● **Supplied passage**:
****************
After sending the request we get back a response.

    >>> import socket
    >>> s = socket.socket(socket.AF_INET, socket.SOCK_DGRAM)
    >>> s.connect(('localhost', 3130))

    >>> s.send(icp_request)
    44
    >>> icp_response = s.recv(16384)
    >>> icp_response
    '\x03\x02\x00(\xde\xad\xbe\xef\x00\x00\x00\x00\...http://example.com/\x00'
    >>> print zc.icp.format_datagram(icp_response)
    +-+-+-+-+-+-+-+-+-+-+-+-+-+-+-+-+-+-+-+-+-+-+-+-+-+-+-+-+-+-+-+-+
    |  ICP_OP_MISS  |   Version: 2  |     Message Length: 40        |
    +-+-+-+-+-+-+-+-+-+-+-+-+-+-+-+-+-+-+-+-+-+-+-+-+-+-+-+-+-+-+-+-+
    |                    Request Number: DEADBEEF                   |
    +-+-+-+-+-+-+-+-+-+-+-+-+-+-+-+-+-+-+-+-+-+-+-+-+-+-+-+-+-+-+-+-+
    |                    Options: 0                                 |
    +-+-+-+-+-+-+-+-+-+-+-+-+-+-+-+-+-+-+-+-+-+-+-+-+-+-+-+-+-+-+-+-+
    |                    Option Data: 0                             |
    +-+-+-+-+-+-+-+-+-+-+-+-+-+-+-+-+-+-+-+-+-+-+-+-+-+-+-+-+-+-+-+-+
    |                    Sender Host Address: 0                     |
    +-+-+-+-+-+-+-+-+-+-+-+-+-+-+-+-+-+-+-+-+-+-+-+-+-+-+-+-+-+-+-+-+
    |                                                               |
    |    Payload: http://example.com/\x00                           |
    |                                                               |
    +-+-+-+-+-+-+-+-+-+-+-+-+-+-+-+-+-+-+-+-+-+-+-+-+-+-+-+-+-+-+-+-+

That was a miss.  We can also provoke a hit by satisfying one of our policies.
****************
[Dataset excerpt]
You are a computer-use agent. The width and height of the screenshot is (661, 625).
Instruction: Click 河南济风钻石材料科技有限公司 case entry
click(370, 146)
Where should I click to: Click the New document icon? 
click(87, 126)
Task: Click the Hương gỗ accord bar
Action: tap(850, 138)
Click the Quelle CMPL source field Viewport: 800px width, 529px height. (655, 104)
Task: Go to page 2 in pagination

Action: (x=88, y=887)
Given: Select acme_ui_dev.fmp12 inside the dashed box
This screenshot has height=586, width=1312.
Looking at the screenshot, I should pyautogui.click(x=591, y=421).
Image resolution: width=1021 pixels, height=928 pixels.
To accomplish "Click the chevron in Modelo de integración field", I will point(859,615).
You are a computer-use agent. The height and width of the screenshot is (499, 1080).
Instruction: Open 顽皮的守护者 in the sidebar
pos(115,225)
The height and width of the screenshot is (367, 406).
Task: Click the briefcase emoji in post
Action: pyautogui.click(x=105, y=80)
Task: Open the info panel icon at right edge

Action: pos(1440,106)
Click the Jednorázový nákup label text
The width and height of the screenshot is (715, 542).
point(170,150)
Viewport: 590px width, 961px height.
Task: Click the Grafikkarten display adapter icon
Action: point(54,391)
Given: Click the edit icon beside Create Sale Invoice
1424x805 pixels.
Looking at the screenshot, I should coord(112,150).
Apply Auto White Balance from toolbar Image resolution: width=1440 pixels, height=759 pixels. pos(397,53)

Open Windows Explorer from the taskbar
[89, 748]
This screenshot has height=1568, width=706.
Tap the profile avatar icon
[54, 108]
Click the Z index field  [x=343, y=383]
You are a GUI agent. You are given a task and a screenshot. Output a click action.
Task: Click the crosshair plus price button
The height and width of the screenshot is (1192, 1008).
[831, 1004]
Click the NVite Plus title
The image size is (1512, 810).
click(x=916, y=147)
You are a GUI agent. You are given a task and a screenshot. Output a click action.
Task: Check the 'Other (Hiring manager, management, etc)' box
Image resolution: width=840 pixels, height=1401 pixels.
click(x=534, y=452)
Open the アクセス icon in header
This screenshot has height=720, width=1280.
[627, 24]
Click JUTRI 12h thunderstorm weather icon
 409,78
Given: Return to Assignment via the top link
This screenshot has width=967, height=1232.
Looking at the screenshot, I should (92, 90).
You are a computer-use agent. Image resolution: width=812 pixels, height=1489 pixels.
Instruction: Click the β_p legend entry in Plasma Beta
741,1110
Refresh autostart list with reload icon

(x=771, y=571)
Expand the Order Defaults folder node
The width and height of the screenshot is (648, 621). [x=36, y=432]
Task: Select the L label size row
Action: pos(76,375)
****************
● **Exercise details**: Update the ICP socket example from "After sending the" to "icp_response = s.recv(16384)", putting "127.0.0.1" in place of "localhost".

● **Result**:
After sending the request we get back a response.

    >>> import socket
    >>> s = socket.socket(socket.AF_INET, socket.SOCK_DGRAM)
    >>> s.connect(('127.0.0.1', 3130))

    >>> s.send(icp_request)
    44
    >>> icp_response = s.recv(16384)